Apache Kylin (Kirin)

Why Kylin?

       Hadoop to help us solve the mass data storage.

       Early use Hadoop MapReduce computation model, and too slow, can only do offline computing, real-time calculation can not be done with iterative calculation.

       Spark came into being, and promote the development of the Scala language, MapReduce computation model Spark enhance the performance model to calculate the number of times than Hadoop's MapReduce.

       In today's enterprise development, daily incremental data is in the hundreds MB, G is a unit of growth, in the face of such a large scale of data growth, and affect all aspects of operating costs, hardware costs, lower response speed, Spark enough to choke.

       In this case, companies are generally divided into the query ad hoc queries and custom queries.

       Ad hoc query: Hive, SparkSQL and other OLAP engine, while reducing the difficulty of data analysis to some extent, but they are only used for the scene ad hoc queries, the advantage is that users according to their needs, custom, flexible options for query, and ordinary biggest difference is that the common queries based on query custom application development query, but with the growth of data volume and complexity of the calculation, the response data can not be guaranteed .

       Real-time query: in most cases is to make real-time response to user operations, Hive query engine and so difficult to meet real-time queries, generally only on the data in the database to extract the calculation, then the result is stored in a relational database such as MySQL , finally provided to the user query, with increasing mass data back, at great cost in this way .

       Kylin different from the Hive and other large-scale parallel processing architecture, Kylin is pre-computed model, we define in advance the dimension of good inquiries, Kylin will help us to calculate and store the results to Hbase, when we go and query massive data analysis, provide sub-second returns.
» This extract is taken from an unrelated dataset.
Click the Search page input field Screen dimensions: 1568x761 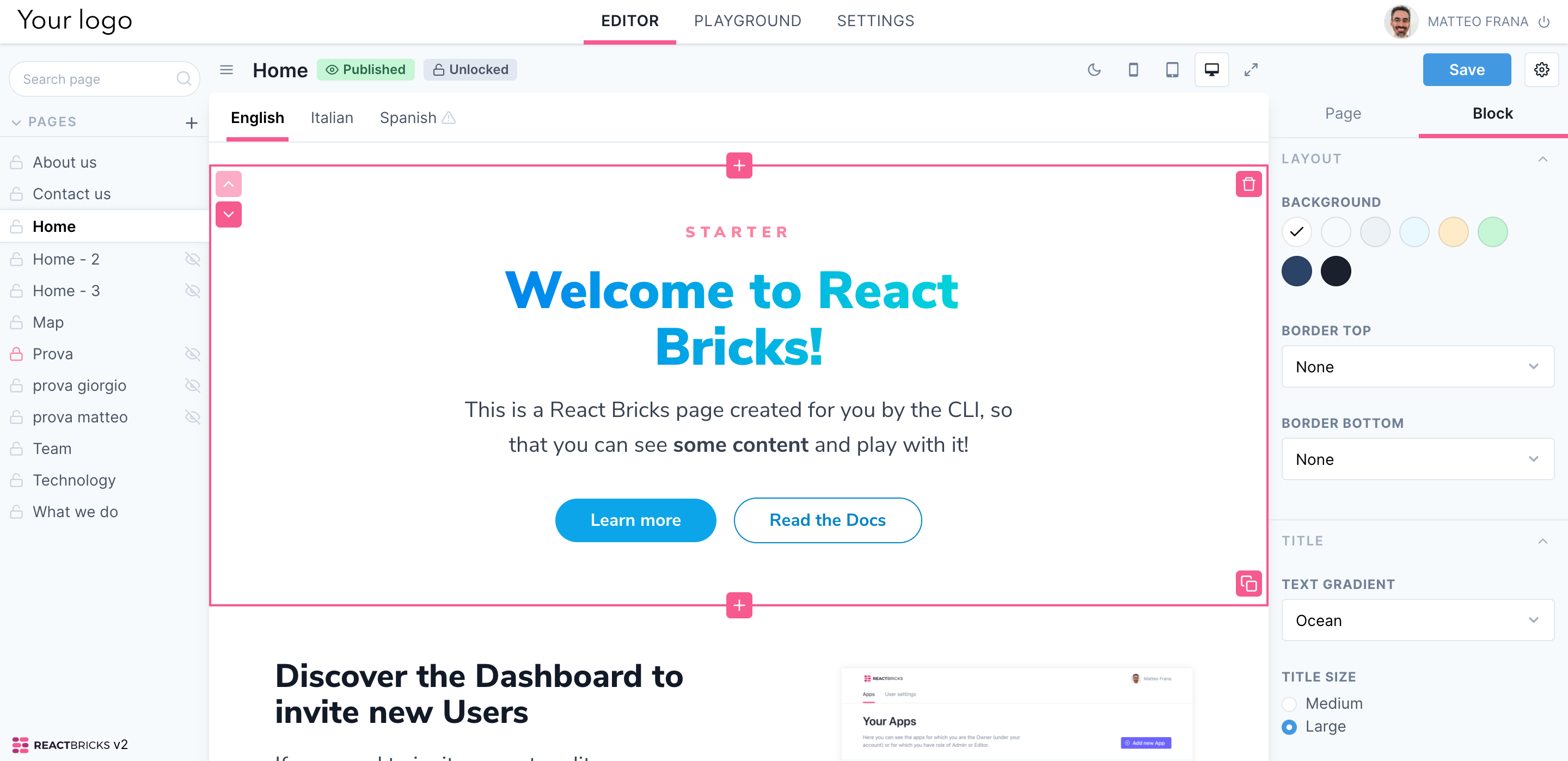click(x=97, y=78)
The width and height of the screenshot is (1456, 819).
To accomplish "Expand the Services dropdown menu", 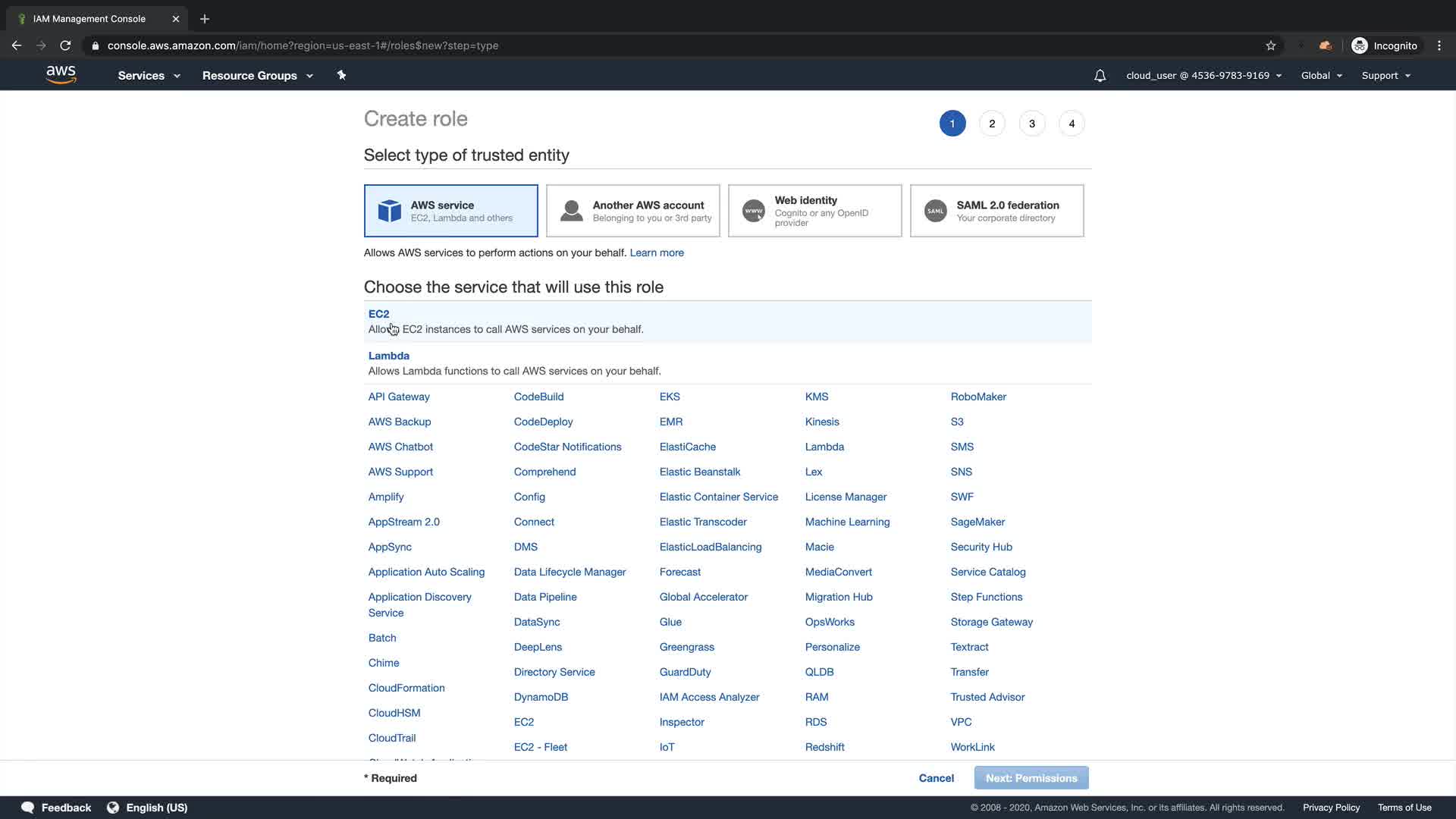I will [x=149, y=76].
       Kylin obviously uses a space for time strategy , first defined the various fields to cross-check these data into the database query good when we went to inquire at this time the amount of data is also less, if the query statements and pre-calculated is the same, so it can be returned directly, so Kylin queries quickly.

       Before reading the following, please read: https://blog.csdn.net/Su_Levi_Wei/article/details/89501304

 

What is Kylin?

       Apache Kylin (Extend OLAP Engine For Big Data) Chinese unicorn named, is an important member of the Hadoop ecosystem, it is an open source distributed analysis engine, originally developed by eBay, provides a SQL query interface on top of Hadoop and multidimensional analysis (OLAP) capabilities to support high concurrent processing of large-scale mass data TB to PB level, the ability to query a huge table in the Hive sub-second.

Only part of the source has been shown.